# Tablet Talk setup



## robfromga (Nov 15, 2011)

This has got to be something simple.... I can send the text,but they are only received on my phone. I syncd all the msg's and still not working...help the moron out


----------



## headcheese (Aug 1, 2011)

Did you try Bluetooth and WiFi? I usually connect them with Bluetooth.

Sent from my SCH-I535 using Tapatalk 2


----------



## robfromga (Nov 15, 2011)

No, I'll try that...


----------



## robfromga (Nov 15, 2011)

Tried Bluetooth, same deal. Sends but doesn't receive the text. Ideas ?


----------



## robfromga (Nov 15, 2011)

Figured it out! Was a setting in go SMS. Works now


----------



## ROM_Ulan (Dec 21, 2011)

robfromga said:


> Figured it out! Was a setting in go SMS. Works now


For others on goSMS just to clarify there is a setting in goSMS that disables notifications for other apps. You must disable this in order for Tablet Talk to be able to send the message from your phone to your tablet.

Setting -> Receive Settings -> Disable other message notification


----------



## droidrage729 (Jun 17, 2011)

I love this app. Money well spent in my opinion. When I get home phone goes on the charger and I use my tablet mainly.

Sent from my Nexus 7 using Tapatalk 2


----------



## thephased (Dec 20, 2011)

I find that bluetooth works best, although I haven't really tested how far I can stray the N7 from my phone.
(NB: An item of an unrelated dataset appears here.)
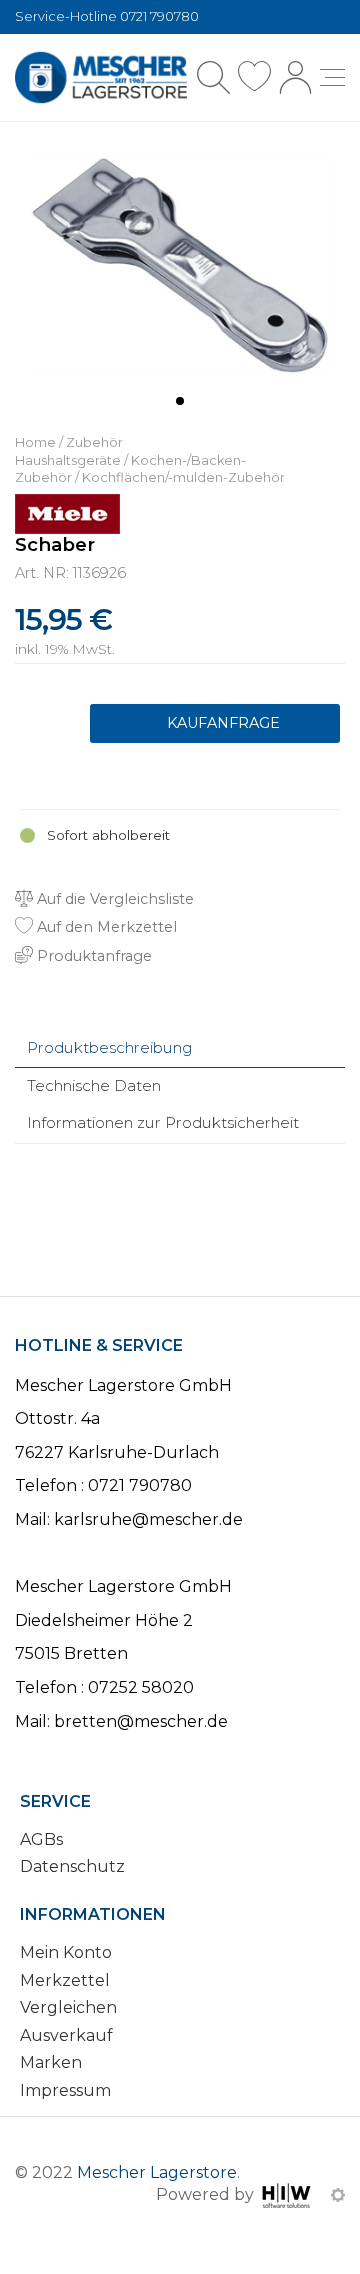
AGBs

I haven't had a problem with sending and receiving. There's very little delay.


----------



## robfromga (Nov 15, 2011)

Too bad there's no way to send pics...


----------



## Helltoupee (Jun 12, 2011)

Super Awesome app is super ugly is my only complaint. Hopefully the dev will make it skinable in the future.

Sent from my Galaxy Nexus


----------